When this woman was hollering and gesturing at me, I couldn’t think of anything I had done.

I drive a Prius, and I save gas by accelerating slowly, so maybe she got stuck behind me, and she was in a hurry. But I usually notice when someone is behind me, and I then accelerate normally—just to be a nice guy about it. I didn’t recall changing lanes, so I doubt I cut her off, and I wasn’t playing loud Springsteen with the windows down. I didn’t have any political bumper stickers promoting socialism or the slaughter of baby seals.

I continued on Duluth Highway, and she was just ahead of me. At the next red light, I stopped right next to her. She continued gesticulating and hollering at me. Man, I must have done something to really mess up her plans. I was thinking, “Lady, it’s the middle of the day. Traffic is light. You are now breezing along freely and could be far ahead of me if you wanted. How could I have possibly impeded your progress to go, oh, I don’t know, perform life-saving surgery?” Maybe she resented my gas-stingy hybrid. Maybe she works for Exxon.

I became curious about this woman, as I often am about strangers I see in public. Was she already ticked off at the world before I came along, and I was that one extra irritation that lit her emotional fuse and released her fury? Had there been a series of men who treated her poorly and here I was yet another one without a clue about women? And who thought he could do whatever the hell he wanted, forget the rest of you? When she arrived at her destination, would she be pleasant and sweet to everyone else? We all have at least two faces we present to the world.

We drove side-by-side for another few minutes then stopped at another red light. Her fierce harangue continued. By this time, I found her entertaining. I felt a little like I feel when I catch some of “The Jerry Springer Show”: voyeuristic, entranced, awkward, and relieved that it’s someone other than me who is caught doing something ridiculous in public. Just to make her burn a little more, I smiled and waved. Her hostile yin to my pleasant yang. I killed her with kindness.

——

▸ WORK INSTRUCTION 1:
Update the passage about the angry driver from "I continued on" to "works for Exxon.", writing "gesturing" in place of "gesticulating".
▸ WORK INSTRUCTION 2:
Write the next part of the passage about the angry driver, picking up after its last sentence.
The data below comes from a separate, unrelated source.

——

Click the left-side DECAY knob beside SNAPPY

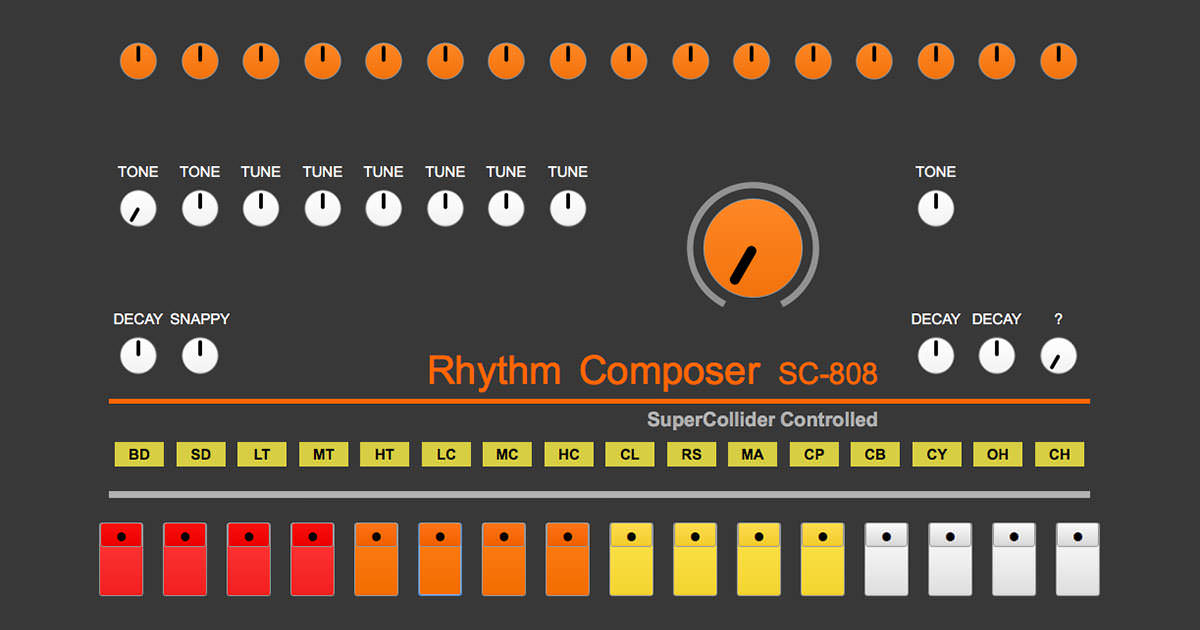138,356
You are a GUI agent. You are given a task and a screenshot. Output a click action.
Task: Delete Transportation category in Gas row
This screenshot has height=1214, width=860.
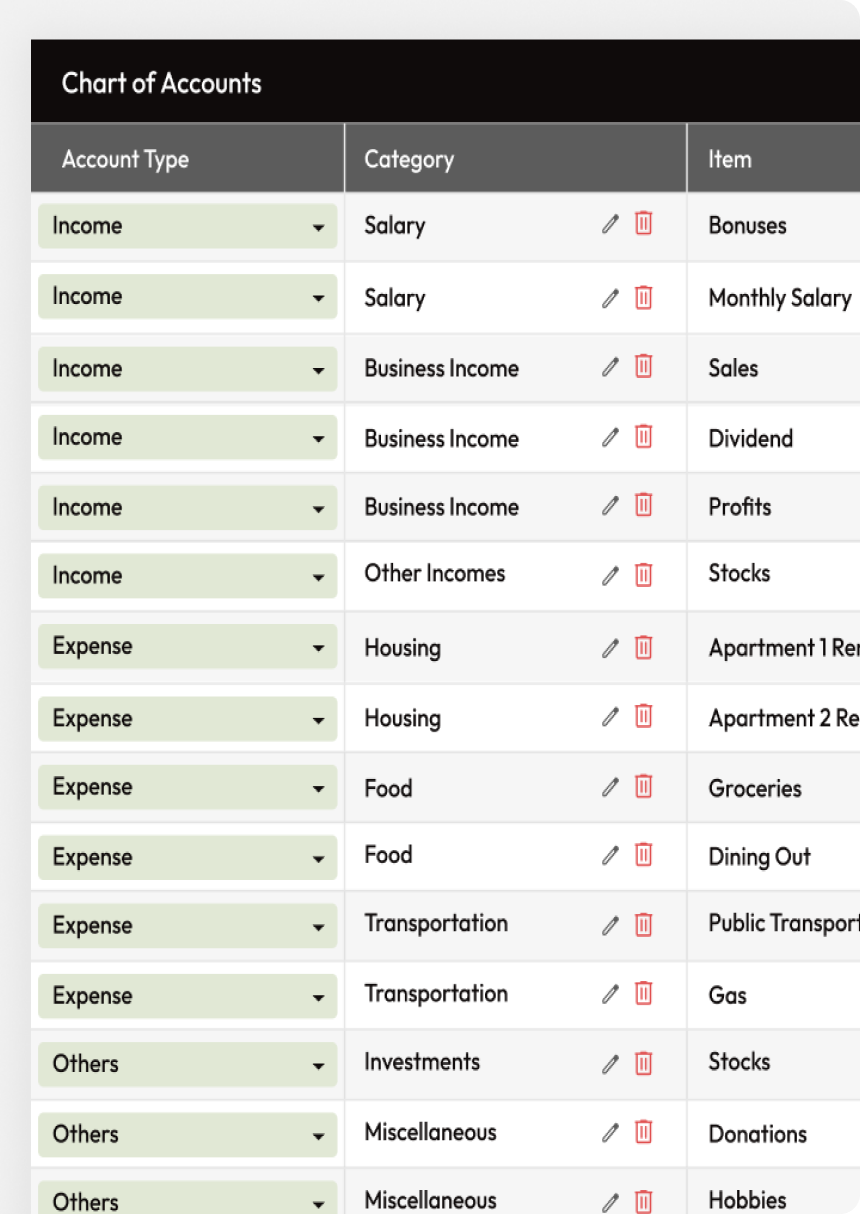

——

▸ RESPONSE AREA 1:
I continued on Duluth Highway, and she was just ahead of me. At the next red light, I stopped right next to her. She continued gesturing and hollering at me. Man, I must have done something to really mess up her plans. I was thinking, “Lady, it’s the middle of the day. Traffic is light. You are now breezing along freely and could be far ahead of me if you wanted. How could I have possibly impeded your progress to go, oh, I don’t know, perform life-saving surgery?” Maybe she resented my gas-stingy hybrid. Maybe she works for Exxon.

▸ RESPONSE AREA 2:
Shouting behind the wheel in a car is common, they say. My daughter ratted out the mother of one of her friends by telling me that she curses madly when another driver makes a bad decision that inconveniences her. My daughter, who is no sweet-mouth angel all the time, wouldn’t repeat what she said. I know this mother only as an even-keeled, level-headed woman who seems, when I am around her, to take things in stride. But being behind a steering wheel can somehow turn the best of us into cursing maniacs. My daughter said this mother, after one of her tirades, calmly turned to my daughter and said, “Don’t repeat that.”

I can’t say I’ve never had a car tantrum. When I do, I’m usually alone (as was this woman who hated me), so maybe the isolation and the being-surrounded-by-protective-metal makes us feel like we’re in a fast-moving fortress and no one can reach us and what we say can’t really hurt anyone. They can’t hear us or smack us. Maybe the fact that we’re controlling a massive amount of weight and energy with hands and feet makes us feel extra powerful and invulnerable. Maybe it’s therapeutic to let it all out. Maybe our behind-the-wheel persona is like our typing-an-email persona: Since we’re not face-to-face and we’re at a safe distance, we feel freer to be a jerk.

(If you do this sort of thing too often and too excessively, you may have intermittent explosive disorder: http://en.wikipedia.org/wiki/Intermittent_explosive_disorder, and you may need professional help.)

My arch enemy and I were side-by-side one last time. She had not relented one bit. We finally separated when she turned left and I continued straight, on my way to visit a patient in Duluth, and she continued…where?